The minimum is $3$. Let $a=\frac{3x}{x+y+z},b=\frac{3y}{x+y+z},c=\frac{3z}{x+y+z}$.Then we have to prove that $2(x+y+z)^3(xy+yz+zx)\ge 9xyz(x+y+z)^2+27xyz(x^2+y^2+z^2)$.Let $a+b+c=3u,ab+bc+ca=3v^2,abc=w^3$.So we have to prove that $v^2(u^3+w^3)\ge 2w^3u^2$. It's easy to prove that $v^4\ge uw^3$,so $v^2(u^3+w^3)\ge \sqrt{uw^3}\cdot 2\sqrt{u^3w^3}=2w^3u^2$,which ends our proof.
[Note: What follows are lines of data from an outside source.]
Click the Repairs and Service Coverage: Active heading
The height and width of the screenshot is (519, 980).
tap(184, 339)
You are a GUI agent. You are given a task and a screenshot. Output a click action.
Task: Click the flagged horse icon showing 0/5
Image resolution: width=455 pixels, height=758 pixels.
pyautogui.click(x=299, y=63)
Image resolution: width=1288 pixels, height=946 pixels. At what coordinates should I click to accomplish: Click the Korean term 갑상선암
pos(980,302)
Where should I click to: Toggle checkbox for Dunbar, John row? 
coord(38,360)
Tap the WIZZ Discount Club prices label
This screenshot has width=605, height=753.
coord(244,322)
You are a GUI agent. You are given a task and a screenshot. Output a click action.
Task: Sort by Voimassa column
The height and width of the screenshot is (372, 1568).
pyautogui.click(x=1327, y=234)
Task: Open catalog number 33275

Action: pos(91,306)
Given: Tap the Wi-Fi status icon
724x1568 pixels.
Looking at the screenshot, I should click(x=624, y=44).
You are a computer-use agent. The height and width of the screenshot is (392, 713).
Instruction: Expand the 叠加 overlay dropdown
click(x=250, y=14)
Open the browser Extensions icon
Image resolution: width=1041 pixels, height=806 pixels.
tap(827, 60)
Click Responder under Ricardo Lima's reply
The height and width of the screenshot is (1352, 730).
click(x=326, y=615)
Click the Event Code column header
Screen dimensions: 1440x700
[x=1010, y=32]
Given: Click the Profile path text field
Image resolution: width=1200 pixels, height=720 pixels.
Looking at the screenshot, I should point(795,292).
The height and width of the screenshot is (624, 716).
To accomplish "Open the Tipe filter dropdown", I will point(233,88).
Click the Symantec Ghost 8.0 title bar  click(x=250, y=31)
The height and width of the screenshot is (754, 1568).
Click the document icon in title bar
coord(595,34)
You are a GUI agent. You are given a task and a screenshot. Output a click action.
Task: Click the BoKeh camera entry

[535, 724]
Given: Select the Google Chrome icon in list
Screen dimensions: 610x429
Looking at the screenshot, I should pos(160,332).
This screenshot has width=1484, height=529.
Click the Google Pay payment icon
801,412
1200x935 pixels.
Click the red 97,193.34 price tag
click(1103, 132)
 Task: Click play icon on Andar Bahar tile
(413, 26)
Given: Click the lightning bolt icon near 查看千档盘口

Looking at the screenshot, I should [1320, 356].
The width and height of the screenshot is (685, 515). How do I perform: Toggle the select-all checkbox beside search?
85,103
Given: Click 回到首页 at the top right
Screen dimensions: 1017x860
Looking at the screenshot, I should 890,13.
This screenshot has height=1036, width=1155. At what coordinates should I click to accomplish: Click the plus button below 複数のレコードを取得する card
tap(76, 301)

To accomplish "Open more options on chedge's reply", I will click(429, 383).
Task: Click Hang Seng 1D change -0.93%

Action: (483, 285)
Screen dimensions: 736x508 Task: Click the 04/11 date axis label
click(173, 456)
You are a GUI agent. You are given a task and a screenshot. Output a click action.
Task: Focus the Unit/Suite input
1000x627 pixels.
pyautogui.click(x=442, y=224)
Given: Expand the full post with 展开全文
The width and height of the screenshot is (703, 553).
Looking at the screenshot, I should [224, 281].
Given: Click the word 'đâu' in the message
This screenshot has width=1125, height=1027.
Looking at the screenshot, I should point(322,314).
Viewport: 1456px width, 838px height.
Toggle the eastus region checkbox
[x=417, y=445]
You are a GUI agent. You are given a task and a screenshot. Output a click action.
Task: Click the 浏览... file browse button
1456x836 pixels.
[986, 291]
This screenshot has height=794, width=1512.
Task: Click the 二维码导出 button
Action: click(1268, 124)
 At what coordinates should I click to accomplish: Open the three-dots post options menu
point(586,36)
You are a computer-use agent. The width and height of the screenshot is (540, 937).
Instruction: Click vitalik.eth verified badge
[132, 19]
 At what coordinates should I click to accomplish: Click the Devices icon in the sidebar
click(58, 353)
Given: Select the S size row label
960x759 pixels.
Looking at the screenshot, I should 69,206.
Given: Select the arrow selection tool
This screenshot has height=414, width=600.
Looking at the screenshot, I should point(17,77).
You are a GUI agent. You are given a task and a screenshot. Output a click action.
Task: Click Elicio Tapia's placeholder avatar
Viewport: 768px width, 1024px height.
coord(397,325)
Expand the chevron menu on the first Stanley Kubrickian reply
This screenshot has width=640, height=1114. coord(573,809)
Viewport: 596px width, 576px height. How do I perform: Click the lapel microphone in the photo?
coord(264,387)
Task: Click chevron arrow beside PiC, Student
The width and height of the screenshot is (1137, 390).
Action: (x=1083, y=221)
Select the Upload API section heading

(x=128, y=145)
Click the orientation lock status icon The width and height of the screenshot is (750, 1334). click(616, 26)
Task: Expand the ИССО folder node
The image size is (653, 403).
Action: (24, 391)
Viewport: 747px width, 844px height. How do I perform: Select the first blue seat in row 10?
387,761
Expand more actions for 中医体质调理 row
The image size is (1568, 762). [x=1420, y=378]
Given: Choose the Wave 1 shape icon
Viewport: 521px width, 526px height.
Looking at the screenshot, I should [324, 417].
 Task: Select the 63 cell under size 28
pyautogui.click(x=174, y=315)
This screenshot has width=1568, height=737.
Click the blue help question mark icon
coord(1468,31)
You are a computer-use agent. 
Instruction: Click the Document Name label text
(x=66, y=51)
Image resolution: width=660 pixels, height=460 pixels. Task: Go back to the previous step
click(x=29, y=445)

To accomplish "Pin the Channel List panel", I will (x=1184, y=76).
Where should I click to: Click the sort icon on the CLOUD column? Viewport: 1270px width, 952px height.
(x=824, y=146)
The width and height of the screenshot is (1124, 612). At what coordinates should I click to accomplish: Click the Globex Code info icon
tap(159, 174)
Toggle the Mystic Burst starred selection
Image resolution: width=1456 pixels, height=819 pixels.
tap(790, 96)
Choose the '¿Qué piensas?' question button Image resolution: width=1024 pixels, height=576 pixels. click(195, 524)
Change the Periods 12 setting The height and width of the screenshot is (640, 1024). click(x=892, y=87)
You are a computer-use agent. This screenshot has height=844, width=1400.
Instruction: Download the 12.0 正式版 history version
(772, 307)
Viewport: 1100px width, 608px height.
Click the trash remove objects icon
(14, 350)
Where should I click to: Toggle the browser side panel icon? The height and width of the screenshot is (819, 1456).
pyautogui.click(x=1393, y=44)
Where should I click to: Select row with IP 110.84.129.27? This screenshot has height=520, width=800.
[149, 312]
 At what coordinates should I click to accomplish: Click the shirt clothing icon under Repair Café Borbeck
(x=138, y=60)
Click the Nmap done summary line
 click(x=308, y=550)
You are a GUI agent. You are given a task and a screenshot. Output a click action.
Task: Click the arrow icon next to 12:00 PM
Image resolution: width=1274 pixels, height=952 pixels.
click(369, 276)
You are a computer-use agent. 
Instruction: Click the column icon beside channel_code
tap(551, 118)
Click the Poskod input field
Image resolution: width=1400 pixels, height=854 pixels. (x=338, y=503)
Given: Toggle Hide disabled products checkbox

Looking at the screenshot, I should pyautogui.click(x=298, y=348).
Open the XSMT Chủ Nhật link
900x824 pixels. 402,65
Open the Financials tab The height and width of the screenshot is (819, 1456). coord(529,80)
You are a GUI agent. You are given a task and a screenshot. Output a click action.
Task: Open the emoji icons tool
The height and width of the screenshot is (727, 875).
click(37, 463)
Could someone please explain to me how in "aditya21" post above they got $\sum\frac{2}{a} + 2\sum ab \ge 12$ using AM-GM. Could you also please explain what I am doing wrong: $\sum\frac{2}{a} + 2\sum ab = \sum\frac{1}{a} + \sum\frac{1}{a} + \sum 2ab \ge 9 \times \sqrt[9]{\frac{1}{a.a.b.b.c.c} \times 2ab.2bc.2ca} \ge 9\times \sqrt[9]{8} \ge 9\sqrt[3]{2} \ne 12$

We have $\sum\frac{2}{a} + \sum 2ab \ge 12\sqrt[6]{abc}$ with AM-GM and equality when $a=b=c$. Or $a+b+c=3$ so $a=b=c=1$ and $\sum\frac{2}{a} + \sum 2ab \ge 12\sqrt[6]{abc}=12\sqrt[6]{1\times 1\times 1}=12$.

rgreenanswers wrote: Could someone please explain to me how in "aditya21" post above they got $\sum\frac{2}{a} + 2\sum ab \ge 12$ using AM-GM. Could you also please explain what I am doing wrong: $\sum\frac{2}{a} + 2\sum ab = \sum\frac{1}{a} + \sum\frac{1}{a} + \sum 2ab \ge 9 \times \sqrt[9]{\frac{1}{a.a.b.b.c.c} \times 2ab.2bc.2ca} \ge 9\times \sqrt[9]{8} \ge 9\sqrt[3]{2} \ne 12$ Your AM-GM's equality case is $\dfrac{1}{a}=\dfrac{1}{b}=\dfrac{1}{c}=2ab=2bc=2ac$ which is impossible since we know $a+b+c=3$. This is where you're doing wrong

Ok that makes sense. Thanks to both of you!

It is sufficient to prove that $(ab+bc+ca)(abc+1)\geq6abc$, or $a^2b^2c+a^2bc^2+ab^2c^2+ab+bc+ca\geq6abc$. But by AM-GM, $a^2b^2c+ab\geq2\sqrt{a^3b^3c}=2ab\sqrt{abc}$. Thus, $LHS=\sum ab+\sum a^2b^2c\geq2\sqrt{abc}\sum ab \geq2\sqrt{abc}\sqrt{3abc(a+b+c)}=6abc$, $Q.E.D.$

Rearrange the expression as $2\sum\dfrac{1}{a} - \sum a^2 = 2\sum\dfrac{1}{a} - \left(\sum a\right)^2 + 2\sum ab = \left(2\sum ab\right)\left(\dfrac{1}{abc} + 1\right) - 9$. Note that $\dfrac{1}{abc} \ge 1$ by AM-GM, so our rearranged expression is greater than or equal to $4\left(\sum ab\right) - 9$. Applying AM-GM again yields $4\left(\sum ab\right) - 9 \ge 3$, and equality holds when $a=b=c=1$.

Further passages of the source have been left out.